> **Task instructions**
1) Using the CCW Vegas post, explain why Mario Matulich said the gig economy was absent from the conference. Answer in one to three sentences.
2) Retype part of the CCW Vegas post word for word. Begin at the words "So the short" and stop after "but are monitoring.".
3) According to the CCW Vegas post, when was the "thoughts and feedback" session held?

** BEGIN Provided text **

So the short answer is yes, this time.
CCW Vegas was big, loud, busy, and a great networking opportunity, it was great to see @Ima Somers and @Lisa O'Brien in the demo haul. About 60% of the sessions I attended were good value (slightly higher than my expectation, however at only one session was gig mentioned. That was the 7:45 am “thoughts and feedback” session on the last day (when most attendees were nursing the activities of the late night before) when the question of “what didn’t we discuss this year that we might think about for next CCW” came up.
Talking with Mario Matulich, Executive Director of Customer Management Practice, (who run CCW) afterwards, he acknowledged that it was a missing topic, while at the same time indicating that they have not seen much traction in the industry yet but are monitoring.
While Gig economy may have been snubbed, there was a key focus across a number of keynotes (Shep Hyken, Tony Hsieh, and James Dodkins) and breakout sessions (Megan Burns, Jim Kukral, and Charles Minton) on setting ones employees up for success as the key to setting customers up for success. Two quotes that stood out to me were “Employees who feel like they matter, make customers feel like they matter” (Charles Ryan Milton), and “Turn your employees into fans of your customers, and they will turn your customers into fans of your company” (James Dodkins).

** END Provided text **
** BEGIN Supplied information **

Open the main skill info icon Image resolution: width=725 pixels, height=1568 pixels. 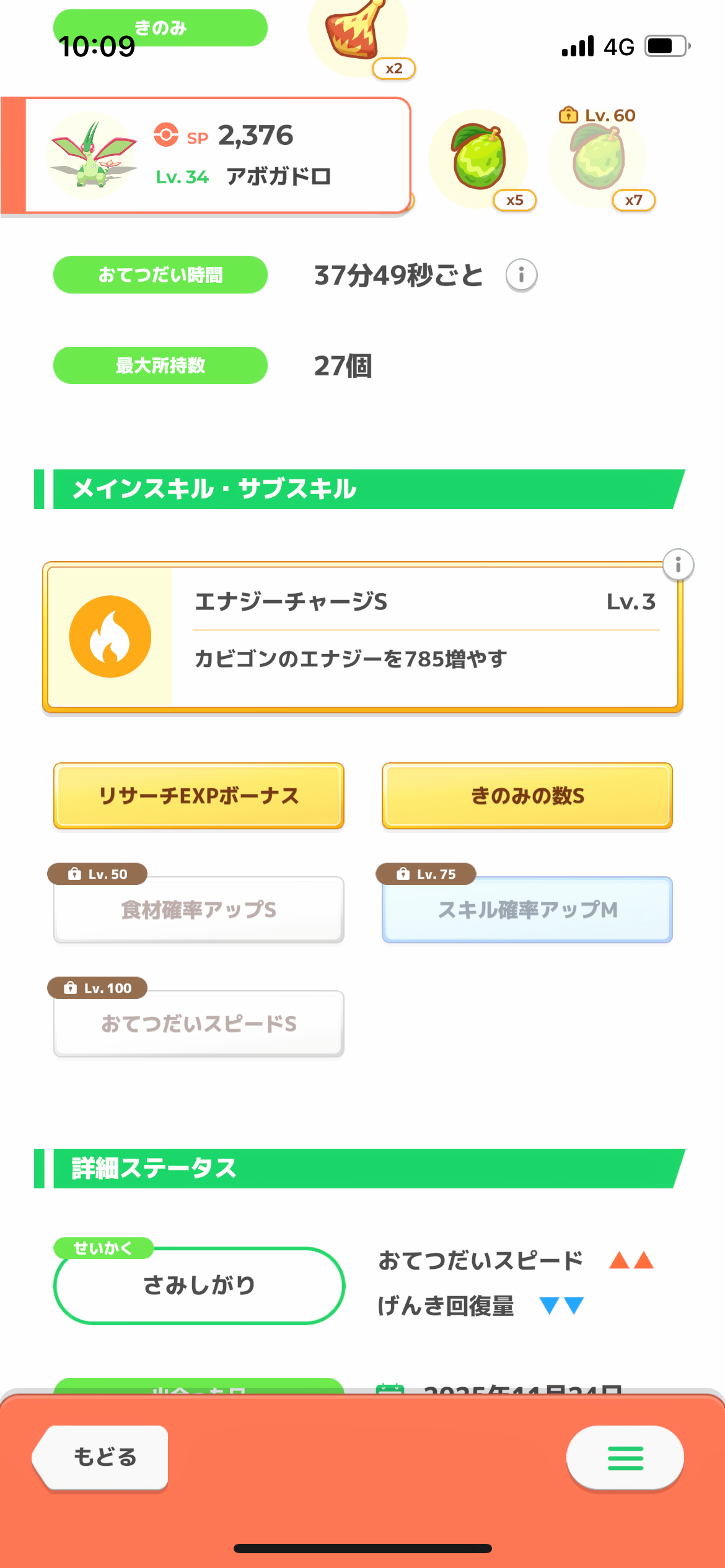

** END Supplied information **

> **Task-by-task results**
1) Mario Matulich agreed that the gig economy was a missing topic. He explained that the organizers had not yet seen much traction for it in the industry, though they were monitoring it.

2)
So the short answer is yes, this time.
CCW Vegas was big, loud, busy, and a great networking opportunity, it was great to see @Ima Somers and @Lisa O'Brien in the demo haul. About 60% of the sessions I attended were good value (slightly higher than my expectation, however at only one session was gig mentioned. That was the 7:45 am “thoughts and feedback” session on the last day (when most attendees were nursing the activities of the late night before) when the question of “what didn’t we discuss this year that we might think about for next CCW” came up.
Talking with Mario Matulich, Executive Director of Customer Management Practice, (who run CCW) afterwards, he acknowledged that it was a missing topic, while at the same time indicating that they have not seen much traction in the industry yet but are monitoring.

3) It was held at 7:45 am on the last day.